KlangBrücke 2026: Musik verbindet Weser-Region
Junge Musiker aus Höxter und Holzminden begeistern mit gemeinsamer Orchester-Performance

Mit dem Projekt "KlangBrücke 2026" setzen die Musikschulen Höxter und Holzminden ein deutliches Zeichen: Musik kennt keine Grenzen. Junge Musikerinnen und Musiker beiderseits der Weser trafen sich zu intensiven Probenwochenenden und präsentierten im Rahmen eines Abschlusskonzerts das Ergebnis ihrer Zusammenarbeit.

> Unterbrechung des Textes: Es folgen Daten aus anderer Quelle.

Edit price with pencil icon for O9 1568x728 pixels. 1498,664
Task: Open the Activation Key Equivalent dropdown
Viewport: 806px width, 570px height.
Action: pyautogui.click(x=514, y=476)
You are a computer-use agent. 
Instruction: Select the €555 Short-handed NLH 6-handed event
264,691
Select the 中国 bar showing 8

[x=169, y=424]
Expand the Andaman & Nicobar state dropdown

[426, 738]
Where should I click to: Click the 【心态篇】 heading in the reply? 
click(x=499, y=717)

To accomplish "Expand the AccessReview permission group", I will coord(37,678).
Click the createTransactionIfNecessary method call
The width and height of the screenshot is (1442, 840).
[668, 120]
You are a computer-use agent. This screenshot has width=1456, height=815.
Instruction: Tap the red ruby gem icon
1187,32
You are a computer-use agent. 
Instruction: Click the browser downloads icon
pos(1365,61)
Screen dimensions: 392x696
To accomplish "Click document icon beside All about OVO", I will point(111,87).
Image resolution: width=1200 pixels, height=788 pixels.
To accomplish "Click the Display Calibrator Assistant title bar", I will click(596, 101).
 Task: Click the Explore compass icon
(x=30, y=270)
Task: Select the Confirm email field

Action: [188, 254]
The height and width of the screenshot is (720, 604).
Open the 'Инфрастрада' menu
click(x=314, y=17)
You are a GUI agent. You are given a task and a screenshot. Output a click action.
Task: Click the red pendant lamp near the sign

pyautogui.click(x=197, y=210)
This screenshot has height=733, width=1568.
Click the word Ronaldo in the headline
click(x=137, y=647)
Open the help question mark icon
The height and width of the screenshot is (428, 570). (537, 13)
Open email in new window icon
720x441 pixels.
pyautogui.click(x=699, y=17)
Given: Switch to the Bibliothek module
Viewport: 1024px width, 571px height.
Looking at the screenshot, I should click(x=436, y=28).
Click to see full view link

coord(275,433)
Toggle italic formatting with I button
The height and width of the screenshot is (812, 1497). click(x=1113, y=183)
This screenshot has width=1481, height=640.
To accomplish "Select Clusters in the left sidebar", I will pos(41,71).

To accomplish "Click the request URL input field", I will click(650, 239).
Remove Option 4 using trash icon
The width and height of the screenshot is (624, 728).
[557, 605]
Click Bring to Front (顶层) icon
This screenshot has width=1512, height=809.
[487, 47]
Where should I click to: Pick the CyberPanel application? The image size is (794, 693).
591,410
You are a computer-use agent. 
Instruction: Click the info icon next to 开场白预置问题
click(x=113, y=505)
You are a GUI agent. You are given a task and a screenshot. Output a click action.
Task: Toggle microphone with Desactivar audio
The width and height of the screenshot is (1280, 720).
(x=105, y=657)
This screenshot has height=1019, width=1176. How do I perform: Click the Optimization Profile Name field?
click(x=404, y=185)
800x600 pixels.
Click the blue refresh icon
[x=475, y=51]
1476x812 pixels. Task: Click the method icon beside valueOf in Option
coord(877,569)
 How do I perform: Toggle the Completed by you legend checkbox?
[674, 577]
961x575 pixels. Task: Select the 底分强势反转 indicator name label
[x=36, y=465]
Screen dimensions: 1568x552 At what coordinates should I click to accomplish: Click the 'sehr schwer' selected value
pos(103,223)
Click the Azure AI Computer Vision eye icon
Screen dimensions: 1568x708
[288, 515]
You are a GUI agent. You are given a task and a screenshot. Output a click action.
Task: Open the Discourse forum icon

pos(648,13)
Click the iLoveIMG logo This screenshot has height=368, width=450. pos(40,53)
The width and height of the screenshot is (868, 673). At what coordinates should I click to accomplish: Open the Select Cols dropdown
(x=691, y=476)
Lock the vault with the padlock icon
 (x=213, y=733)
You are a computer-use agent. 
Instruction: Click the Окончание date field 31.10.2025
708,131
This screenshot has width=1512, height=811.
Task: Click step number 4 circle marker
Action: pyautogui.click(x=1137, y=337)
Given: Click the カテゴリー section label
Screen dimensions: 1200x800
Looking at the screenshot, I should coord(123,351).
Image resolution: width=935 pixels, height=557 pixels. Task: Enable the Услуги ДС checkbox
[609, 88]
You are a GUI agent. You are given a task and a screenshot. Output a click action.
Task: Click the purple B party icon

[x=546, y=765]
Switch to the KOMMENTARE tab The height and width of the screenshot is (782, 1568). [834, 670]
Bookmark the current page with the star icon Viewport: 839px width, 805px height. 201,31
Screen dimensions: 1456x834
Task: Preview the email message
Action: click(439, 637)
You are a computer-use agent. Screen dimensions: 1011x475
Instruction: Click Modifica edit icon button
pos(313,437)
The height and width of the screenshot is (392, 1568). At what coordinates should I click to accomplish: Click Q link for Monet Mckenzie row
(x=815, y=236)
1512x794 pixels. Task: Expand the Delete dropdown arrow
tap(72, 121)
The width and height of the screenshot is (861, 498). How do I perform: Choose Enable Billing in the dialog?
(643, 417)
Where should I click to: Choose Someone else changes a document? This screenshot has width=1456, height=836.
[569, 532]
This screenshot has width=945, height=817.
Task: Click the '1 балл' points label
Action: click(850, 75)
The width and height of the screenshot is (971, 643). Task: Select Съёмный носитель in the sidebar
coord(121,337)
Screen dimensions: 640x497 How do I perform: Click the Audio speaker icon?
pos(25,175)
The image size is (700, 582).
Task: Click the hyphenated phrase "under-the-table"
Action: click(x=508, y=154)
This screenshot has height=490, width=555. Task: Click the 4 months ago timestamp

Ein gelungenes Probenwochenende mit besonderem Ergebnis
Das erste gemeinsame Probenwochenende startete mit einer Reihe von Erwartungen und offenen Fragen. Wie würden die bislang Fremden miteinander musizieren? Welche Dynamik würde sich zwischen unterschiedlichen Leistungsniveaus entwickeln? Schon nach eineinhalb Tagen zeigte sich, wieviel Potenzial in der Begegnung lag: Ein konzertreifes Programm entstand, getragen von gegenseitigem Respekt, Offenheit und Neugier.
Besonders hervorzuheben ist die Vielseitigkeit der Besetzungen: Jugendliche musizierten unter anderem in drei Holzbläserensembles, einem Blechbläserensemble, einem Violinensemble, einer Band sowie weiteren Gruppen. Unterschiedliche Erfahrungshorizonte erwiesen sich als Stärke – das gemeinsame Zuhören, Unterstützen und Lernen prägte die Probenarbeit nachhaltig.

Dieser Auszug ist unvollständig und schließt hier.